If I never hear this conversational construction, "Blank is the new blank" again it will be amazing. Whoever started this I don't know but this phrase has long since worn out it's usefulness and now people seem to be using it for all manner of circumstances they simply can't find any other way to describe:
Fifty is the new Forty.
Translation: People are looking and behaving in a more youthful manner than they have in the past!
Green is the new Black.
Translation: Environmental concerns seems to be more important to many people than being chic and trendsetting.
Cash is the new money.
Translation: Credit is crap. Cash is what matters.
But I just heard a new one, this one promoting network primetime television shows. Here it is: Monday is the new Thursday. Ahem: umm, no, it's not. Monday will never be the new Thursday and I don't care what programs are on the air.
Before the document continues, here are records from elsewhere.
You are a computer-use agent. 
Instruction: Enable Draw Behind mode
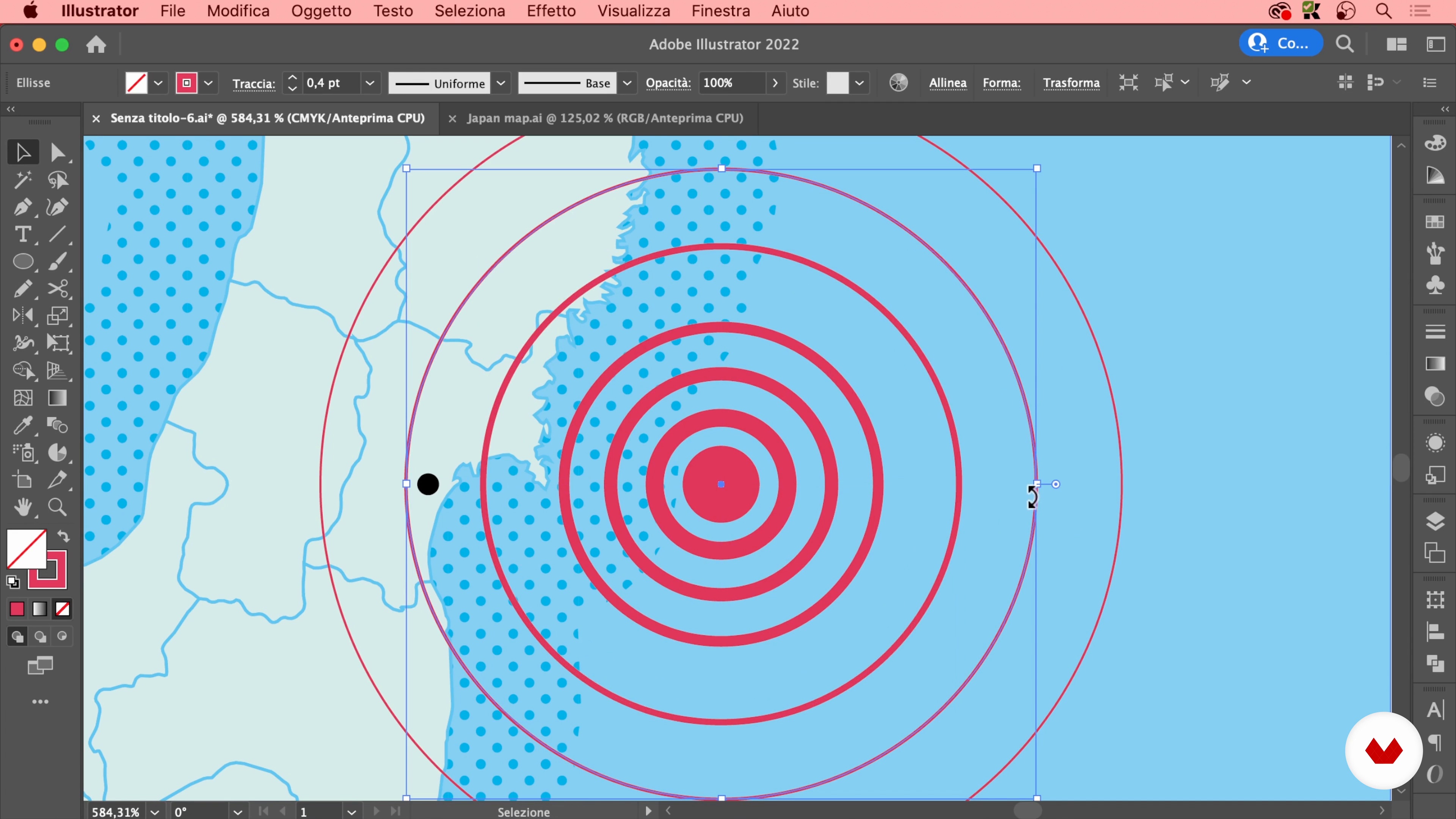[40, 637]

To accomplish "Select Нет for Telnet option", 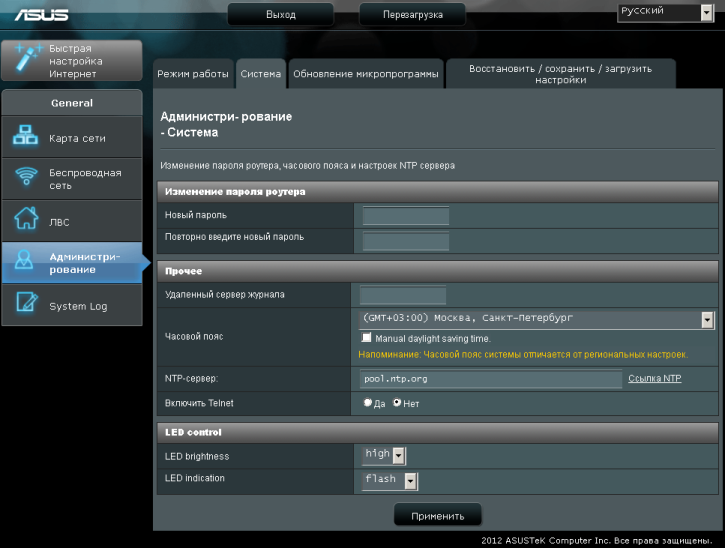I will (x=397, y=403).
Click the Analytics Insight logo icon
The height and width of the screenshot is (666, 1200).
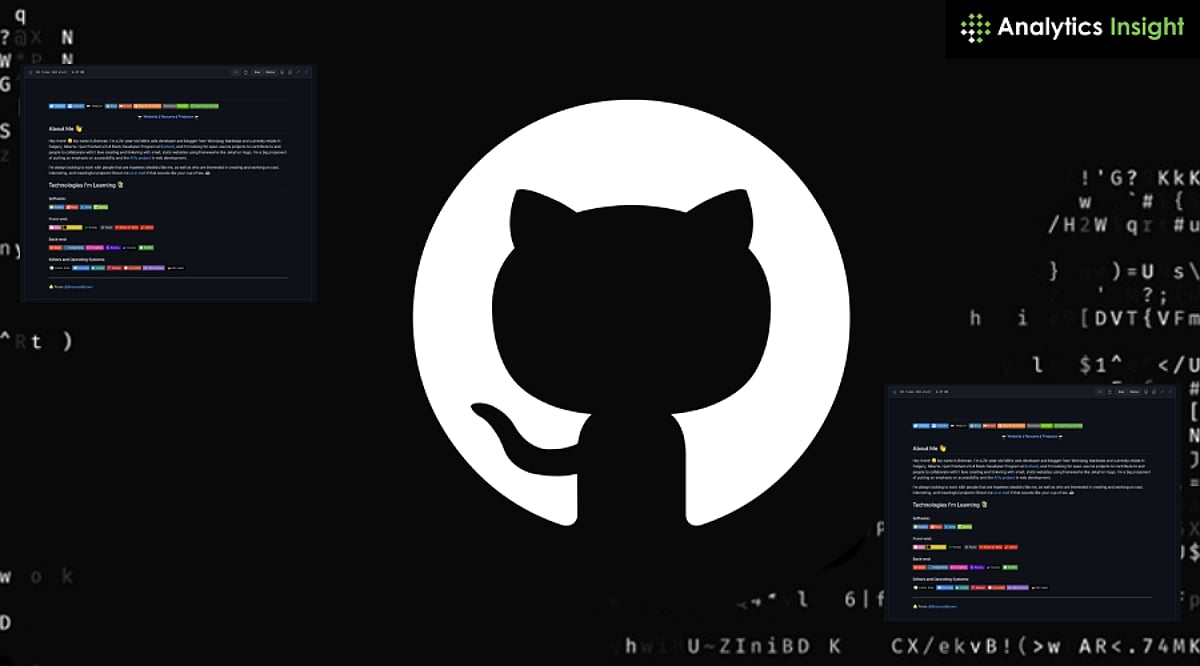click(x=975, y=28)
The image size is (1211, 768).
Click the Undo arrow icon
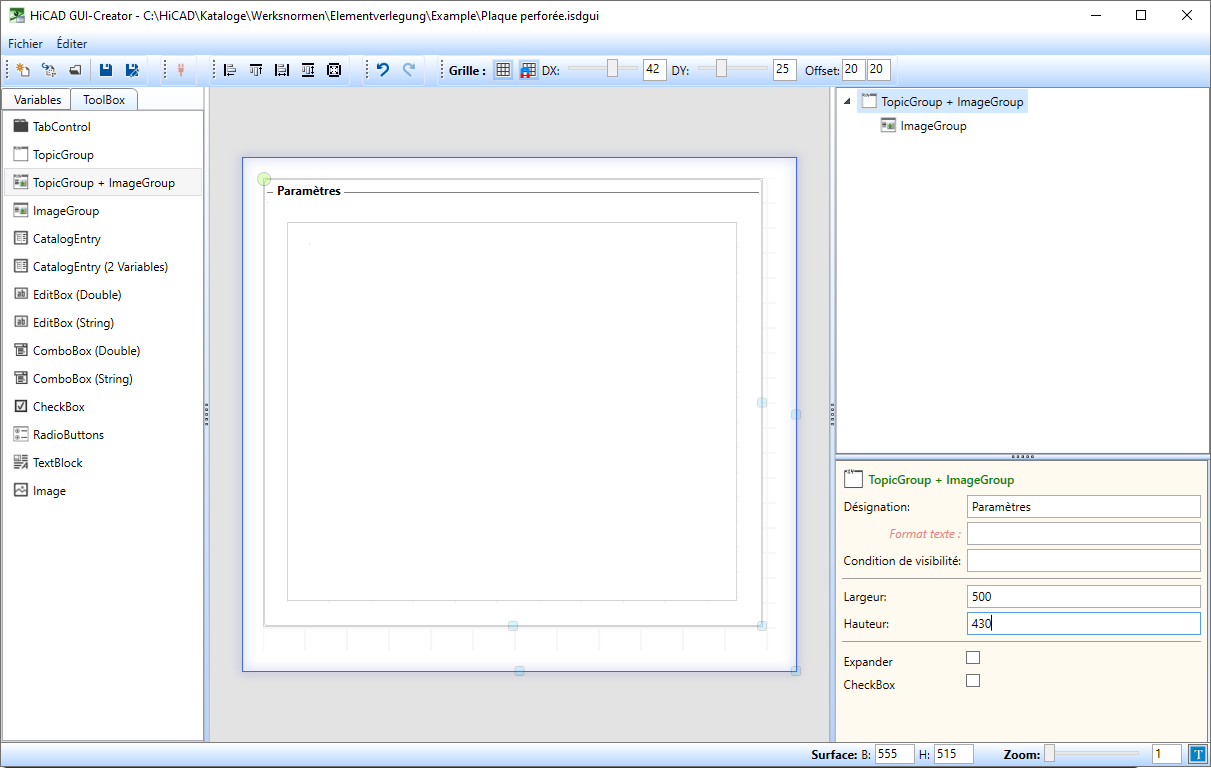coord(382,70)
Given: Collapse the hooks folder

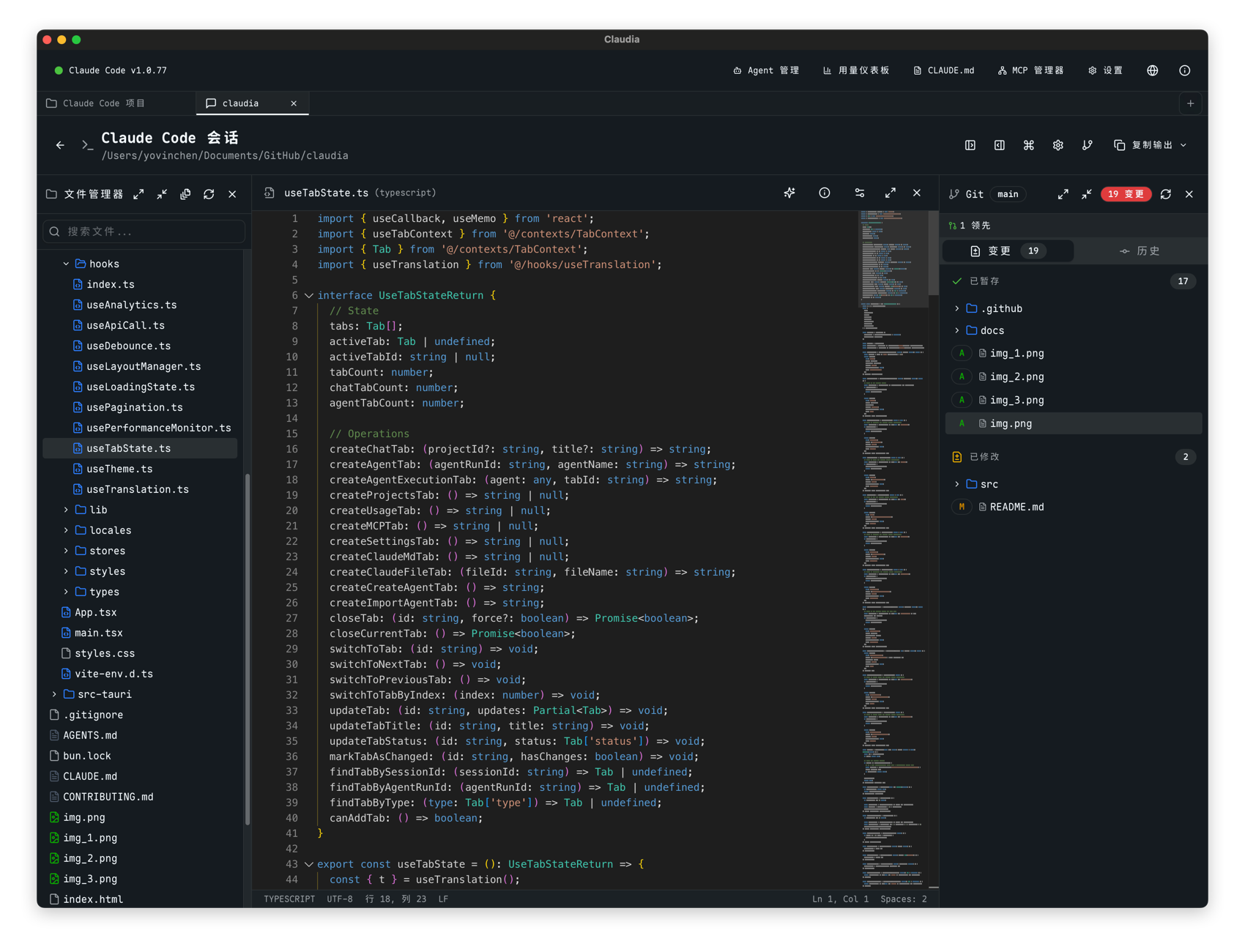Looking at the screenshot, I should pyautogui.click(x=66, y=264).
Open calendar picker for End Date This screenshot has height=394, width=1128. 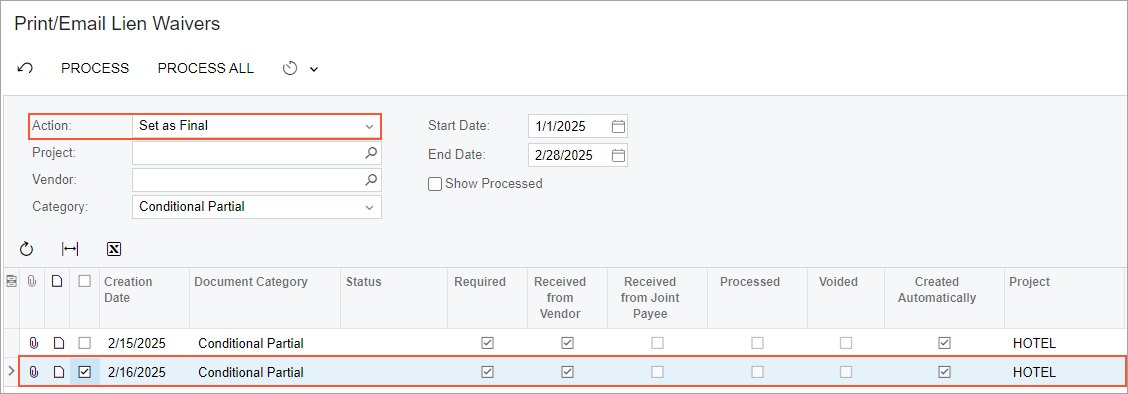click(618, 155)
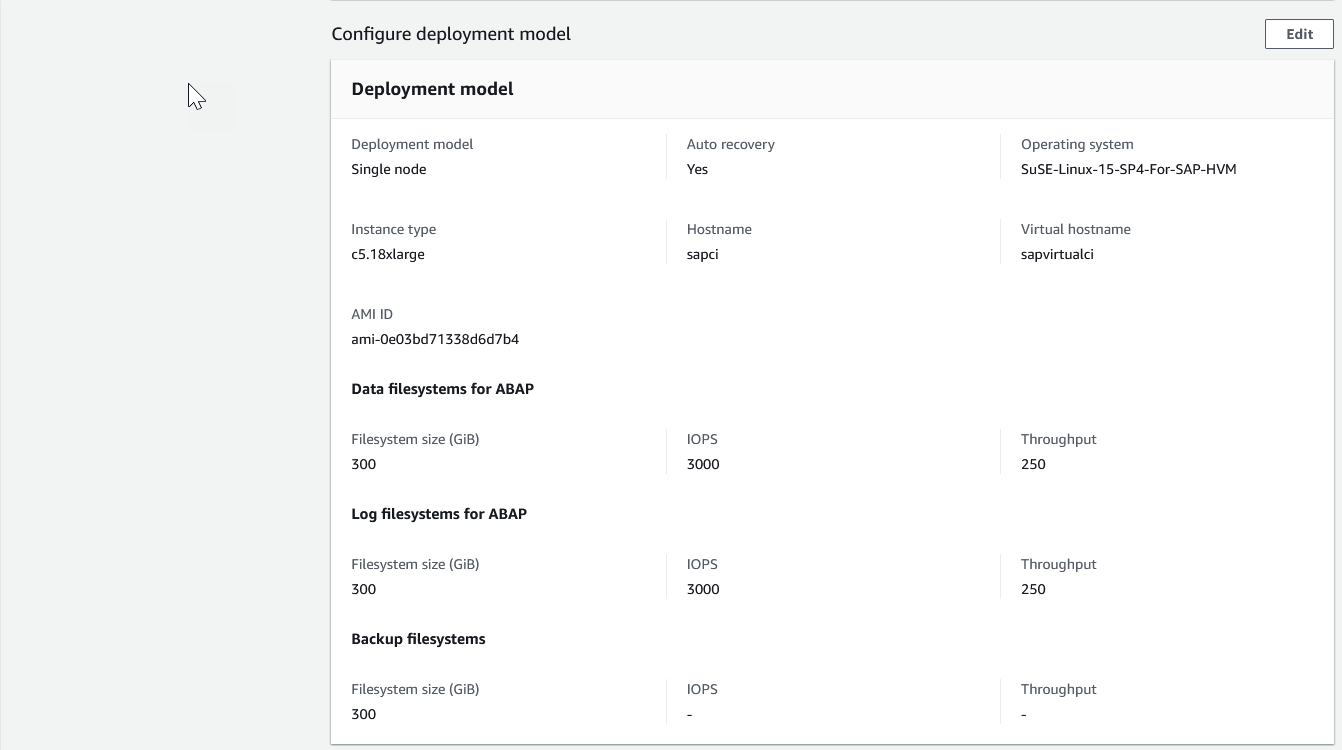Viewport: 1342px width, 750px height.
Task: Select the Data filesystems IOPS value 3000
Action: click(x=703, y=464)
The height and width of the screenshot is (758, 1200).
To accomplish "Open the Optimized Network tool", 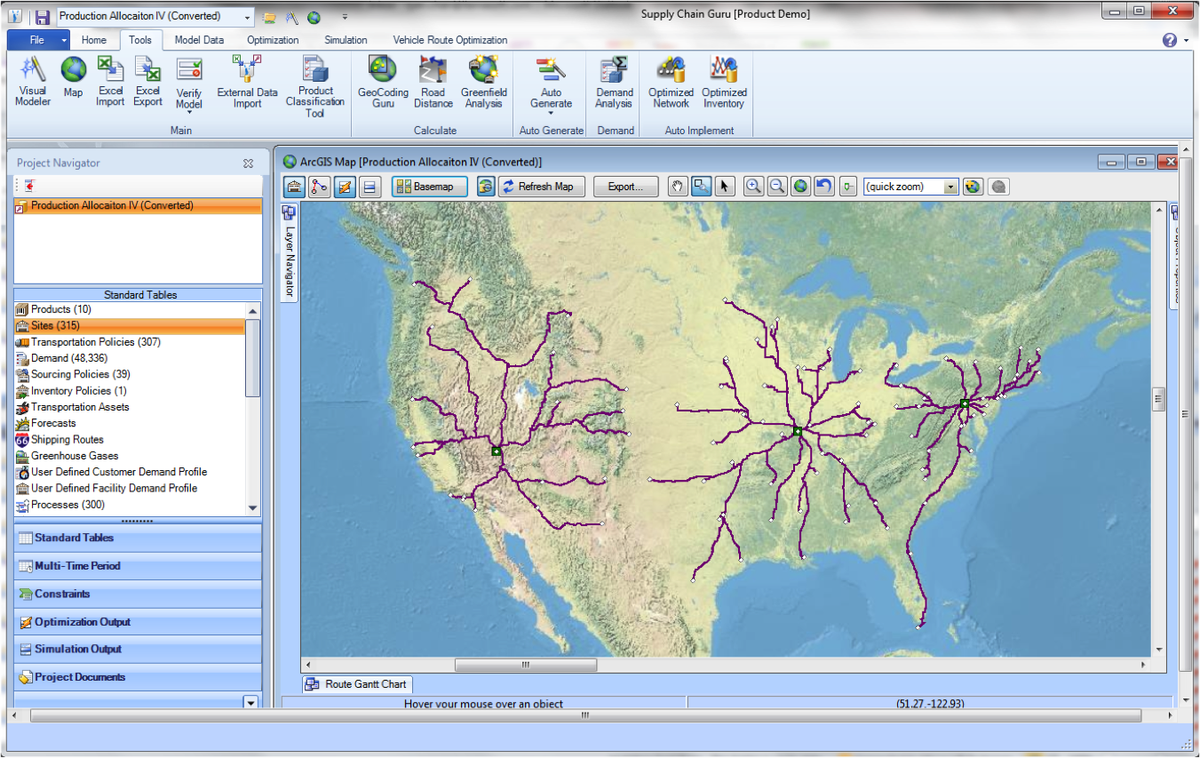I will point(670,82).
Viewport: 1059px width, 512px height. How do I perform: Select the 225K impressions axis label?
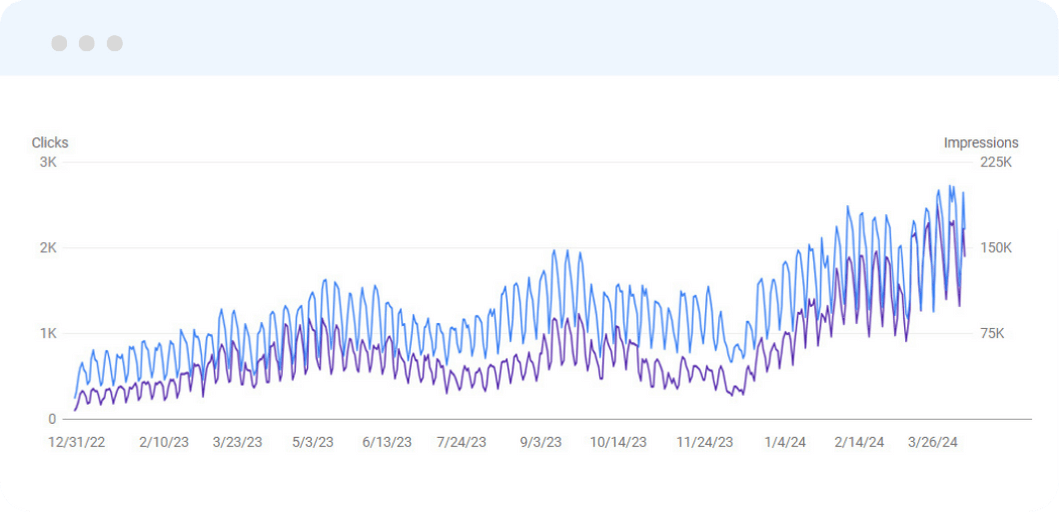tap(995, 162)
First of all, Thursday is almost Friday. Monday is nothing more that a version of a bleaker Tuesday, that showed up one day early. It indicates nothing but the start of the week for many of us, and rarely carries with it that lighter, happier feeling you tend to find around a day like Thursday.
Second of all, substituting your own words within a phrase that was passably amusing when used very specifically and occasionally about ten years ago is pathetic. It doesn't make you clever, just derivative.
I know this post sounds kind of depressing but it's the end of a long, difficult day and believe me, not matter what's on television tonight, it will never feel like a Thursday night to me.
Unfortunately, someone reading this may feel the need to convince me otherwise. Phrases like "depressing is the new encouraging" or "bleak is the new bright." Good lord. They are not, okay? Can we all agree that we can stop comparing two disperate things and claiming they are the new whatever?
If not, I have one of my own: saying one thing is like another thing in an effort to be amusing and surprising is the new literary nadir. I like it.